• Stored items
────────────────
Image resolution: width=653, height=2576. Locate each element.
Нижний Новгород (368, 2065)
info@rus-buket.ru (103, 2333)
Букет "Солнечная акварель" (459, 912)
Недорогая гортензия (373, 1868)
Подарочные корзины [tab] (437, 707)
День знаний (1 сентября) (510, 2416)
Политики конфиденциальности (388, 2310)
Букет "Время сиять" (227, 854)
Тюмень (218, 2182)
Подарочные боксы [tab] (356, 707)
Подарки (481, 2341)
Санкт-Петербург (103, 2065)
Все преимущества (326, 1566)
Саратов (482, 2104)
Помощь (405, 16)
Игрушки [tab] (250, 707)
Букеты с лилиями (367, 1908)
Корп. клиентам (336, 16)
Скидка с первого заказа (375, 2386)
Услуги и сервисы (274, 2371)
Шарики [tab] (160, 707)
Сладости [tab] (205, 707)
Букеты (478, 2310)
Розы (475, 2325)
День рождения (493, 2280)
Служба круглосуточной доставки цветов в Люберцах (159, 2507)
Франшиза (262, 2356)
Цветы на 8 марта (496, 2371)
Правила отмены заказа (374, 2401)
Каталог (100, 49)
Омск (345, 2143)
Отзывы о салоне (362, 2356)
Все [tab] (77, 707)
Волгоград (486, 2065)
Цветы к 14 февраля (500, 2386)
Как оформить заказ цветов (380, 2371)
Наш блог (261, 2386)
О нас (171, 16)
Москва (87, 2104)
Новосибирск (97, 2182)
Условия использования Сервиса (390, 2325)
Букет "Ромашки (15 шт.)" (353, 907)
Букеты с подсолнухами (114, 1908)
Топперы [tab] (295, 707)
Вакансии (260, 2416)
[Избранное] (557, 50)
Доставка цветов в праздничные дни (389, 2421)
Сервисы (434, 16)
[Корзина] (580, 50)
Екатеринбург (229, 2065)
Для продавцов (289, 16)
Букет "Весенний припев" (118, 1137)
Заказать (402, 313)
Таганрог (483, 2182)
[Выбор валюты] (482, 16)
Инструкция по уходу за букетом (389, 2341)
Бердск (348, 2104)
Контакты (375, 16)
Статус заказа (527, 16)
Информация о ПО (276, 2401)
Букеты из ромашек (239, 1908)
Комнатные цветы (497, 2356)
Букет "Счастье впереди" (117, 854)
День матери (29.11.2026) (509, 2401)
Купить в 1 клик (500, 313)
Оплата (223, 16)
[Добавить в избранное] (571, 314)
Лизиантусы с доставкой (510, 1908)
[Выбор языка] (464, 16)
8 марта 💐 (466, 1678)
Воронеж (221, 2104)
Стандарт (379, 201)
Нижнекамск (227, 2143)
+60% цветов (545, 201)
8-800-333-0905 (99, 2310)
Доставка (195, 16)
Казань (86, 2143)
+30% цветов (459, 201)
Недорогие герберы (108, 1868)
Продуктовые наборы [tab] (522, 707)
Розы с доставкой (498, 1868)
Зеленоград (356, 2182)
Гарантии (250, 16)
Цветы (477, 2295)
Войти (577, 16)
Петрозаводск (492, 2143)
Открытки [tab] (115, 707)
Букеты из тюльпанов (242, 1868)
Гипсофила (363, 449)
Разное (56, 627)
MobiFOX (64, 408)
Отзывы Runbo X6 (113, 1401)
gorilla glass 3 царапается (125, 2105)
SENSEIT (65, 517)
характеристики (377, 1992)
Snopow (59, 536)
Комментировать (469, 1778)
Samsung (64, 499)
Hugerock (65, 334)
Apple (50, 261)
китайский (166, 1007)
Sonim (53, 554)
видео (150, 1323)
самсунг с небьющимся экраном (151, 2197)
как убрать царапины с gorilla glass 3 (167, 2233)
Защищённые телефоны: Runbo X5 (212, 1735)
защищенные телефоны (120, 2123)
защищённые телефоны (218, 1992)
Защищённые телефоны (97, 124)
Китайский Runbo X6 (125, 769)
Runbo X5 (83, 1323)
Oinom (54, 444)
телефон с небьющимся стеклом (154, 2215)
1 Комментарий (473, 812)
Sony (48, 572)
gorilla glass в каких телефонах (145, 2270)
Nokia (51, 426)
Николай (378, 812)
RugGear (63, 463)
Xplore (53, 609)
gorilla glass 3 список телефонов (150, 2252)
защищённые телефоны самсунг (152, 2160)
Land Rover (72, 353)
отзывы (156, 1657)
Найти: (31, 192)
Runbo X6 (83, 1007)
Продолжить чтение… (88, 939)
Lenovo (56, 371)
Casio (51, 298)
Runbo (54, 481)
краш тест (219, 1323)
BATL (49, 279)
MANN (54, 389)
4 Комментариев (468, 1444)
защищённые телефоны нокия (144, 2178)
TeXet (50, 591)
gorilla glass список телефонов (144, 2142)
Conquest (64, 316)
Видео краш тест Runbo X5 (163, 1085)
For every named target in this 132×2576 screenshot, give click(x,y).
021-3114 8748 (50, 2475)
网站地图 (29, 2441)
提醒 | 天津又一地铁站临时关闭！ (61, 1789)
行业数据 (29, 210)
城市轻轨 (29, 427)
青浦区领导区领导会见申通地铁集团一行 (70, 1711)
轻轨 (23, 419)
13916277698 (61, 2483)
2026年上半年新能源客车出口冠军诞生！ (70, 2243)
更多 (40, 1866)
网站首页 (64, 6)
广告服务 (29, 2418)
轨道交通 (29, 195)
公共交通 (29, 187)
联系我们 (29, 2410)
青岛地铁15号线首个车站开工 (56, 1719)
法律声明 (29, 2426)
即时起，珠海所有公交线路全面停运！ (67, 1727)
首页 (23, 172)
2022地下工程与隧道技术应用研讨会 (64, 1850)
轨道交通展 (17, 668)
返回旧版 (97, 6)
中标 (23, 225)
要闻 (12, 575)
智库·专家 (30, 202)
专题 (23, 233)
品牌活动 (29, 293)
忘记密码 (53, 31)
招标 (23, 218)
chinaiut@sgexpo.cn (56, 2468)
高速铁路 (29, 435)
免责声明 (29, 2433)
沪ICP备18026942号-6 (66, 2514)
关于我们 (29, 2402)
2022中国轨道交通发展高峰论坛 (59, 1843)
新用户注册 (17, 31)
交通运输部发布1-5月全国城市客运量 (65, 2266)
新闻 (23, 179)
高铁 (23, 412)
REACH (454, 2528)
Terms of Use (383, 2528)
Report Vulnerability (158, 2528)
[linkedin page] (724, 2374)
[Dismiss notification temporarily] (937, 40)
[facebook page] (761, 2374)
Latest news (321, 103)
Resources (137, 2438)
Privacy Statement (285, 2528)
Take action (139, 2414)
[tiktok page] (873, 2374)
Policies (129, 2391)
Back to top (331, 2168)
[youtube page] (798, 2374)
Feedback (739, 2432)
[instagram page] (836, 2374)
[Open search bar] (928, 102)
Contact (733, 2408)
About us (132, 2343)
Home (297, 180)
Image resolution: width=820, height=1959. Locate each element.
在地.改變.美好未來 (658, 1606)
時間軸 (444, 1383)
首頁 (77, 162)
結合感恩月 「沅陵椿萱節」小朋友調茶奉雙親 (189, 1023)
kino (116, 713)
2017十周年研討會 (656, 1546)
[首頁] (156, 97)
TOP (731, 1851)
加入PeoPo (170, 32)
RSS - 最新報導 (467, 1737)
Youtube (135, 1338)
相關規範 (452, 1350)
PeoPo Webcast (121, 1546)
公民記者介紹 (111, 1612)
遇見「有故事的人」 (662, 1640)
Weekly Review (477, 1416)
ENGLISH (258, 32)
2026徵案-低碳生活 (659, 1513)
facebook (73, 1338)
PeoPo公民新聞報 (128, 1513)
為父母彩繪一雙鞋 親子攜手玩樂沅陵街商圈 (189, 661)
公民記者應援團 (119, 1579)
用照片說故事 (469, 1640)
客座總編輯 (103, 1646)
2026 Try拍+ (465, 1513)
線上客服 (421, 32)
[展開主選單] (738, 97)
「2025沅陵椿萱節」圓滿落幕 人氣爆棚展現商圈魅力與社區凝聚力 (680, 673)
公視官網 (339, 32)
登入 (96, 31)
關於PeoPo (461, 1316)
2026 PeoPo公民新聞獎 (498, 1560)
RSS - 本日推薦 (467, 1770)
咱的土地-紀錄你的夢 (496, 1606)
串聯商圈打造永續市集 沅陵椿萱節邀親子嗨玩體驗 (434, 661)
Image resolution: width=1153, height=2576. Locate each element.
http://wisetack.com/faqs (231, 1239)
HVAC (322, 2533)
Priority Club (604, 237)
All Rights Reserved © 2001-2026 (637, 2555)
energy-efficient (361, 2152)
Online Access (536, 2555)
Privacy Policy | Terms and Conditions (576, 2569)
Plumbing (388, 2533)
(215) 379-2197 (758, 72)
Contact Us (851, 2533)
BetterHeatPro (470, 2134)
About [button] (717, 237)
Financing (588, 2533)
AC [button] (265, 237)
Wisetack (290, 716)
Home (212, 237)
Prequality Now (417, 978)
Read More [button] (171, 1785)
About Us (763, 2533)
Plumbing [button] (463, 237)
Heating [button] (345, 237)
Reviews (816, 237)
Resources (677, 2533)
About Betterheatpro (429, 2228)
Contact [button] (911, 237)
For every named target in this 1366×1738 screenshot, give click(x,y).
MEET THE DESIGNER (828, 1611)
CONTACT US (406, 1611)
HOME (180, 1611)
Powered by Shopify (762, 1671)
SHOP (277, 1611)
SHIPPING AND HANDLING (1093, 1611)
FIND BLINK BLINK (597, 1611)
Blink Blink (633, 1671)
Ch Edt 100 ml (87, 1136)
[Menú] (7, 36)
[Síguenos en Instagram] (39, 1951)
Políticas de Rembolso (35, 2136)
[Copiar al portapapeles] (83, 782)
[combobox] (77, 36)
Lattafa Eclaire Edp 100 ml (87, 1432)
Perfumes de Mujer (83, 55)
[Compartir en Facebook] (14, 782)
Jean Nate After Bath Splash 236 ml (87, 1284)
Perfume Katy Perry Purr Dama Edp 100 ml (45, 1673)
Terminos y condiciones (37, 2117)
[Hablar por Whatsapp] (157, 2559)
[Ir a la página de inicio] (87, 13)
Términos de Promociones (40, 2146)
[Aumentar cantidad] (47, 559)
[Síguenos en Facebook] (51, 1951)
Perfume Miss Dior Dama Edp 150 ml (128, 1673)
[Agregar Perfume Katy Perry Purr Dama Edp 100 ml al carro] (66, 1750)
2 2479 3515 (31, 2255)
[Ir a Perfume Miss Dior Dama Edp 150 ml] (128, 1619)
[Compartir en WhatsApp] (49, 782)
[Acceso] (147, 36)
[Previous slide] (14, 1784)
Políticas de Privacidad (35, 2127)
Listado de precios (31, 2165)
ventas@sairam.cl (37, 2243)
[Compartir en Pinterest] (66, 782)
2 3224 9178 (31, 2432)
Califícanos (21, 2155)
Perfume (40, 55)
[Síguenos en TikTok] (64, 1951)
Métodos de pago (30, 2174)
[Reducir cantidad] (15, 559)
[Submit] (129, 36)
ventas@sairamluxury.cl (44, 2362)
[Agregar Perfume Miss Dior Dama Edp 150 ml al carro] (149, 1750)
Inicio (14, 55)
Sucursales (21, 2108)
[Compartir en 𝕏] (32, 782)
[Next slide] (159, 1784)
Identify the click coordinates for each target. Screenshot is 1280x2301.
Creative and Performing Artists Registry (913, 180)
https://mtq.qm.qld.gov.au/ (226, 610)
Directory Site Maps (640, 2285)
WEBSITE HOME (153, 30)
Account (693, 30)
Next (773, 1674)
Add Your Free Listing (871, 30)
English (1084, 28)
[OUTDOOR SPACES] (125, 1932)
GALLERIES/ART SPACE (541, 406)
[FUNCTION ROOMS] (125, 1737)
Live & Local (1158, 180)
────────────────
• WHAT TO PRODUCE
What is needed is a verbatim copy of every line in the records above from the one containing "Видео краш тест Runbo X5 (163, 1085)" down to the one containing "Home (297, 180)", both included, and nothing more.

• ANSWER TO THE EXERCISE
Видео краш тест Runbo X5 (163, 1085)
For every named target in this 132×2576 screenshot, give click(x,y).
021-3114 8748 (50, 2475)
网站地图 (29, 2441)
提醒 | 天津又一地铁站临时关闭！ (61, 1789)
行业数据 (29, 210)
城市轻轨 (29, 427)
青浦区领导区领导会见申通地铁集团一行 (70, 1711)
轻轨 (23, 419)
13916277698 (61, 2483)
2026年上半年新能源客车出口冠军诞生！ (70, 2243)
更多 (40, 1866)
网站首页 (64, 6)
广告服务 (29, 2418)
轨道交通 (29, 195)
公共交通 (29, 187)
联系我们 (29, 2410)
青岛地铁15号线首个车站开工 (56, 1719)
法律声明 (29, 2426)
即时起，珠海所有公交线路全面停运！ (67, 1727)
首页 (23, 172)
2022地下工程与隧道技术应用研讨会 (64, 1850)
轨道交通展 (17, 668)
返回旧版 (97, 6)
中标 (23, 225)
要闻 (12, 575)
智库·专家 (30, 202)
专题 (23, 233)
品牌活动 (29, 293)
忘记密码 (53, 31)
招标 (23, 218)
chinaiut@sgexpo.cn (56, 2468)
高速铁路 (29, 435)
免责声明 (29, 2433)
沪ICP备18026942号-6 (66, 2514)
关于我们 (29, 2402)
2022中国轨道交通发展高峰论坛 (59, 1843)
新用户注册 (17, 31)
交通运输部发布1-5月全国城市客运量 (65, 2266)
新闻 (23, 179)
高铁 (23, 412)
REACH (454, 2528)
Terms of Use (383, 2528)
Report Vulnerability (158, 2528)
[linkedin page] (724, 2374)
[Dismiss notification temporarily] (937, 40)
[facebook page] (761, 2374)
Latest news (321, 103)
Resources (137, 2438)
Privacy Statement (285, 2528)
Take action (139, 2414)
[tiktok page] (873, 2374)
Policies (129, 2391)
Back to top (331, 2168)
[youtube page] (798, 2374)
Feedback (739, 2432)
[instagram page] (836, 2374)
[Open search bar] (928, 102)
Contact (733, 2408)
About us (132, 2343)
Home (297, 180)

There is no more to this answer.